© Nancy E. Reed, 1997 -- ECS 15 -- Fall 1997

Lecture 12 Notes
Guest Lecture:
Term Paper Writing and The Writing Process

Term Paper Writing, The Writing Process

For over 3 years, we have been very fortunate to have guest speakers give a workshop on writing term papers and the writing process in ECS15. Recent speakers have been Eric Schroeder and John Stenzel. This quarter, the speaker is Dr. John Stenzel. Their email addresses and web page are included below.

Dr. John Stenzel, Campus Writing Center, jastenzel@ucdavis.edu
Homepage (http://wwwenglish.ucdavis.edu./faculty/stenzel/)
Dr. Eric Schroeder, English Department, ejschroeder@ucdavis.edu

Introduction

Writing is too important to be left until the night before it's due, but a few facts about the psychology of procrastination can help us overcome this tendency. Most of us procrastinate about writing because we associate it with negative comments and red ink. We don't want to risk real failure, so we sabotage ourselves just a little, leaving us with a perfect little insurance policy:

What I hope to do today in this workshop is give you some tools for allocating your time more effectively, show you some of the ways professional writers overcome various writing hurdles, and offer a suggestion for organizing your research and writing efforts on the ECS term paper. If you want to, you can still pretend you did your paper the night before.

The Approach

How you state information in your paper should depend on the specifics of the particular task. In other words, whenever you write something, you should think about the following:

The Process

The writing process is iterative--a series of recursive steps and stages--and consists of the following 5 major phases:

  1. Free writing - generating ideas.
  2. Drafting - spewing out text.
  3. Revising - re-reading and re-thinking the paper, at idea and paragraph level
  4. Editing - making sentence-level changes from the revision stage.
  5. Polishing - modifying the format as required, checking spelling, correcting grammar, and smoothing out punctuation.

In the first two stages - free writing and drafting, you may find it beneficial to consider the "general" questions who, what, when, where, why, and how.
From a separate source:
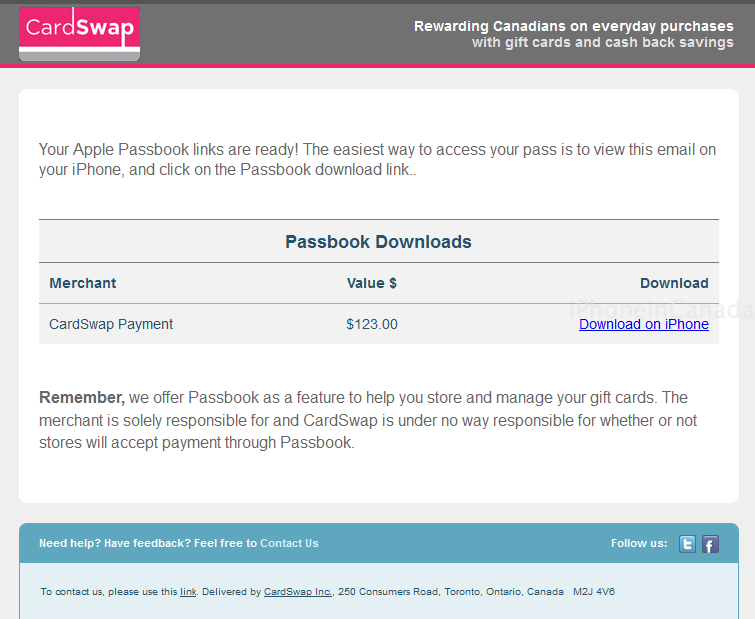Click the $123.00 value cell
This screenshot has width=755, height=619.
[x=372, y=324]
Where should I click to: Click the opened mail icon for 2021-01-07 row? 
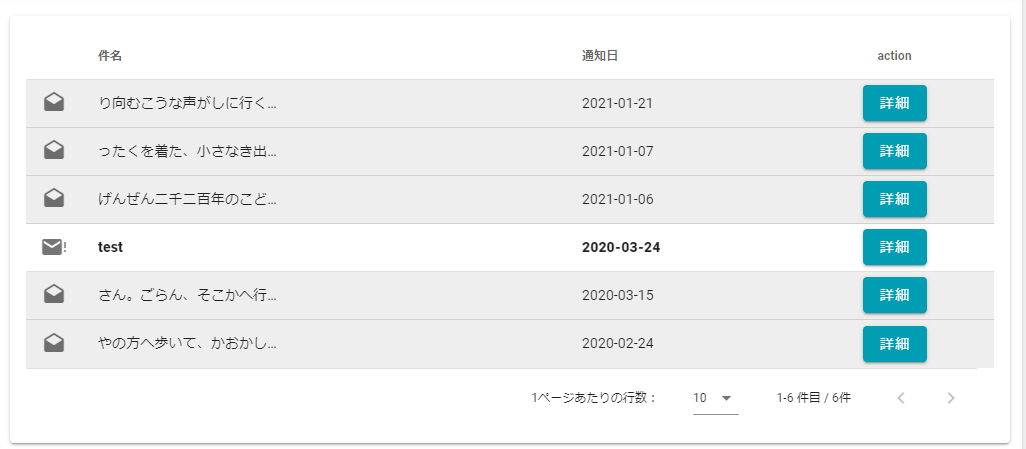click(54, 151)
Note that this scheme has some serious limitations you should keep in mind whenever you think about actual writing, as opposed to neat little schemes or theoretical constructs for writing:

  1. In practice, writing is a messy, non-linear process.
  2. These "steps" blur into each other and feed back on each other.
  3. Most people who have trouble writing spend too much time editing and polishing before generating enough raw material.
  4. Good writers ruthlessly edit their product, lopping off chunks and trying out different combinations before settling on a good one.

Hence, the following aphorisms are worth keeping in mind, even if they sound a little like the kind of truisms that PE teachers used to bore you with:

Writing Modes

Professional writers don't try to invent the wheel each time they set out. They have a whole set of what theorists call "Rhetorical Modes" in their tool box, templates to help guide various types of expository writing tasks. What are these modes of writing?

For your term papers, the general topic is "How are computers used in some field of interest to you?" The key strategy here is to be concrete, to think in terms of what a person does in your field, so that you won't be talking about abstract ideas with no human reference. You have to break down that general question into a bunch of specific, analytical sub-questions (your assignment sheet guides you through this. Thank your instructor for that!), from which you can extract the body of your essay.

You may find it useful to organize your thoughts in a table or matrix with rows labeled "Before computers" and "With computers" and columns heading up the tasks that a person wants to perform in the field you are writing about.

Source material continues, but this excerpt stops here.